## Data listing

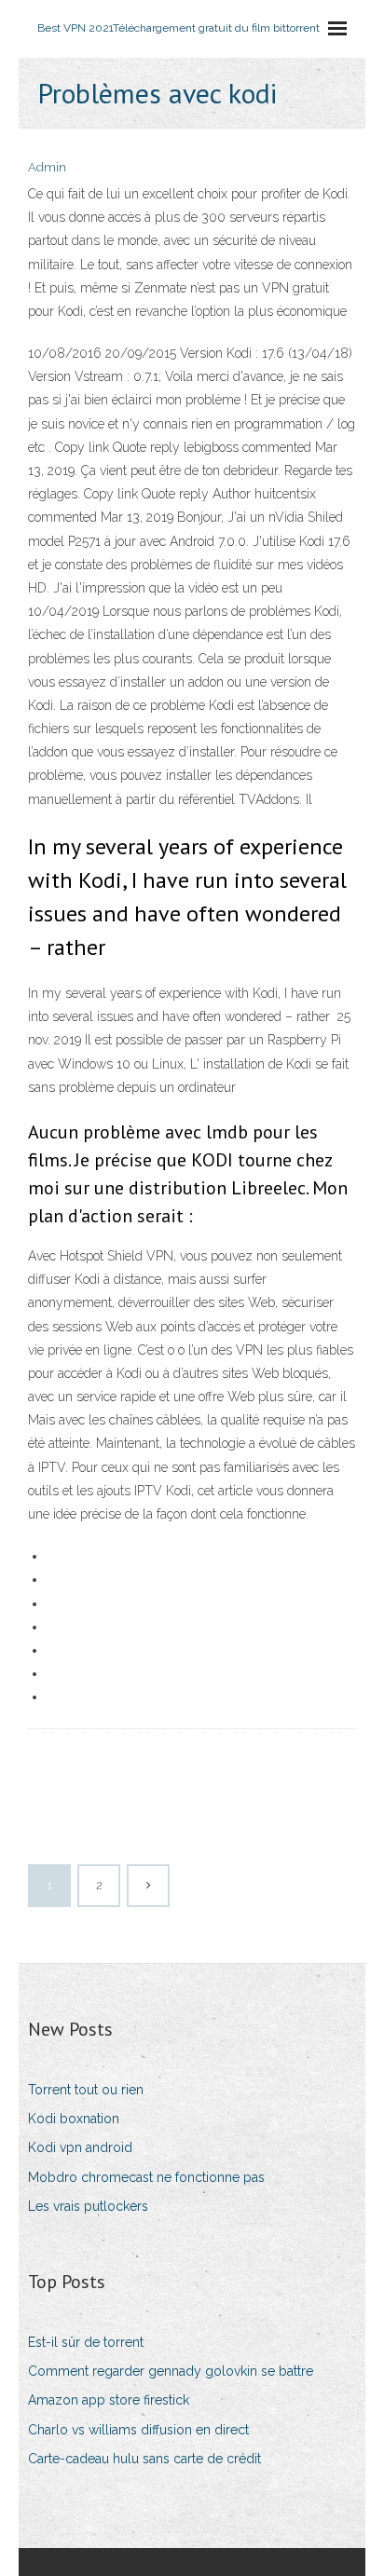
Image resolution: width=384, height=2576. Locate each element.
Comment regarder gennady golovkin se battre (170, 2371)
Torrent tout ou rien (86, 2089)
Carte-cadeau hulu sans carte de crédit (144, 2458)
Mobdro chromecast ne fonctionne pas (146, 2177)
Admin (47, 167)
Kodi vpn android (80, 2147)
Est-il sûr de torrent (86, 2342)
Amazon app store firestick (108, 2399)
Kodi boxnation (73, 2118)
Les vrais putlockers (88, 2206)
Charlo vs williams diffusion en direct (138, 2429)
* * *
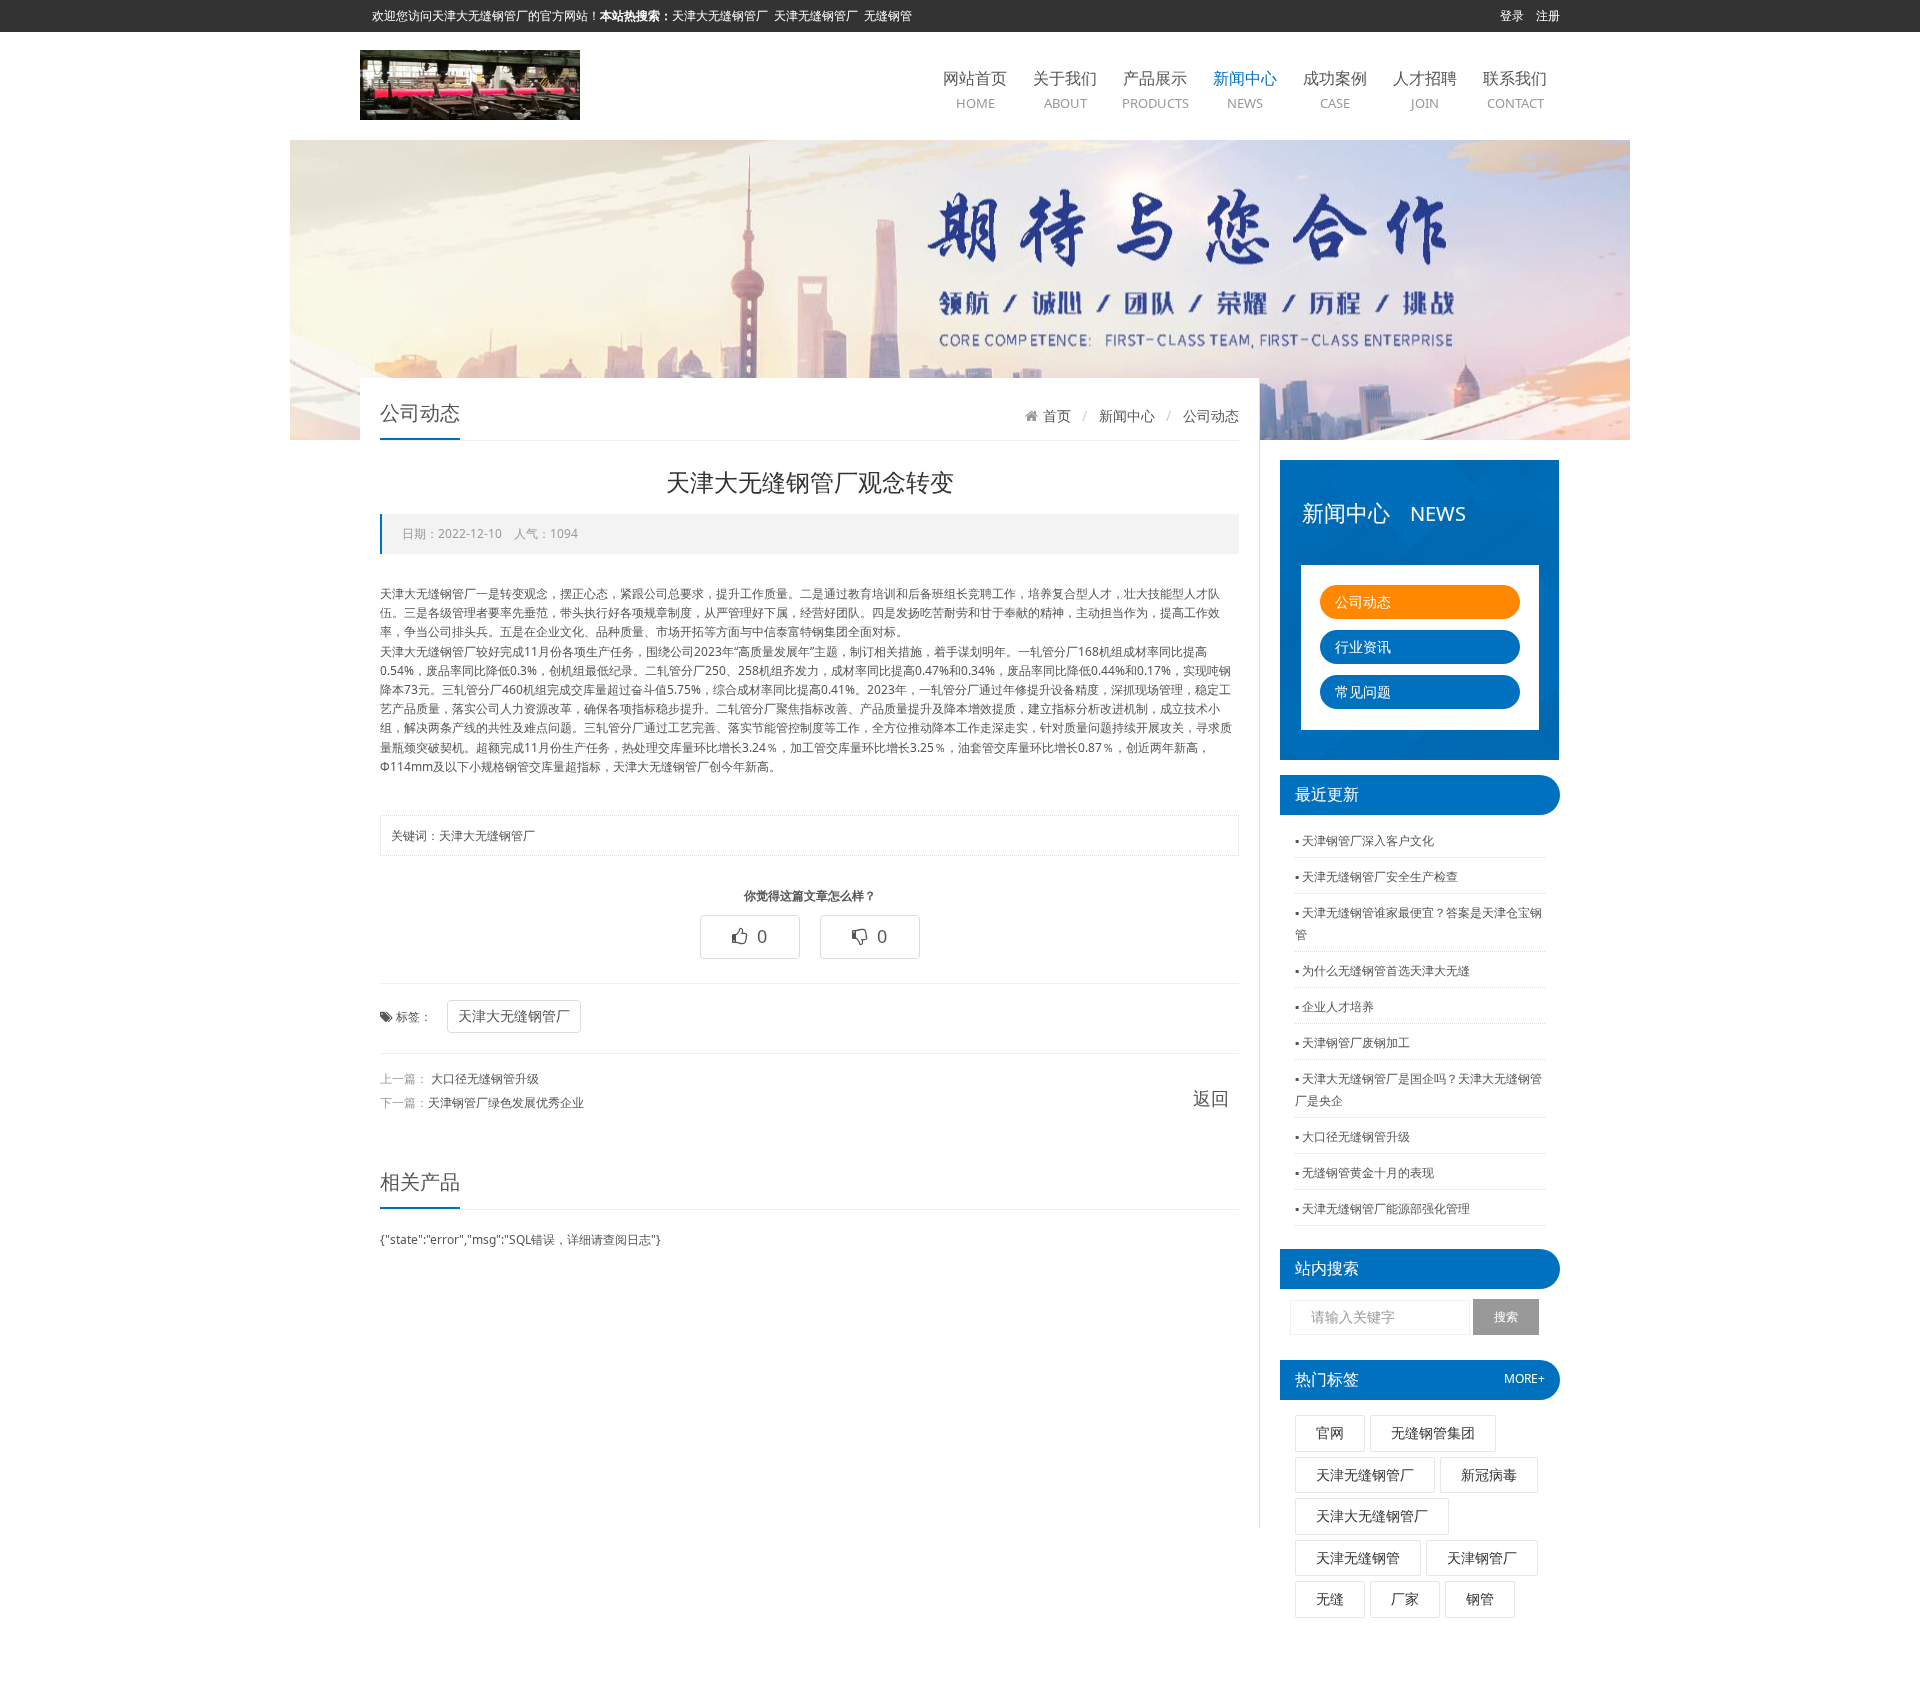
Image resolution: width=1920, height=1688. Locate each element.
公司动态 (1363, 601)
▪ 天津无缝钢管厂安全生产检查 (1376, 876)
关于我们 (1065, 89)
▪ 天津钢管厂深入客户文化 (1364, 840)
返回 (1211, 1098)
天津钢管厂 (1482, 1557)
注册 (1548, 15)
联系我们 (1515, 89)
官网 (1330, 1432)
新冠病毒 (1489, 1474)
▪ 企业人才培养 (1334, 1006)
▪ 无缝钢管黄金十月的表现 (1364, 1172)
...
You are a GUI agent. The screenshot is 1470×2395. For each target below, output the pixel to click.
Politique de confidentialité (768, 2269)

## Work required
Taking the material above, extract exactly and only the lines from the line with "Image resolution: width=384, height=2576." to the line with "Amazon app store firestick (108, 2399)", inclusive of both.

## Result of the exercise
Image resolution: width=384, height=2576. Locate each element.
Comment regarder gennady golovkin se battre (170, 2371)
Torrent tout ou rien (86, 2089)
Carte-cadeau hulu sans carte de crédit (144, 2458)
Mobdro chromecast ne fonctionne pas (146, 2177)
Admin (47, 167)
Kodi vpn android (80, 2147)
Est-il sûr de torrent (86, 2342)
Amazon app store firestick (108, 2399)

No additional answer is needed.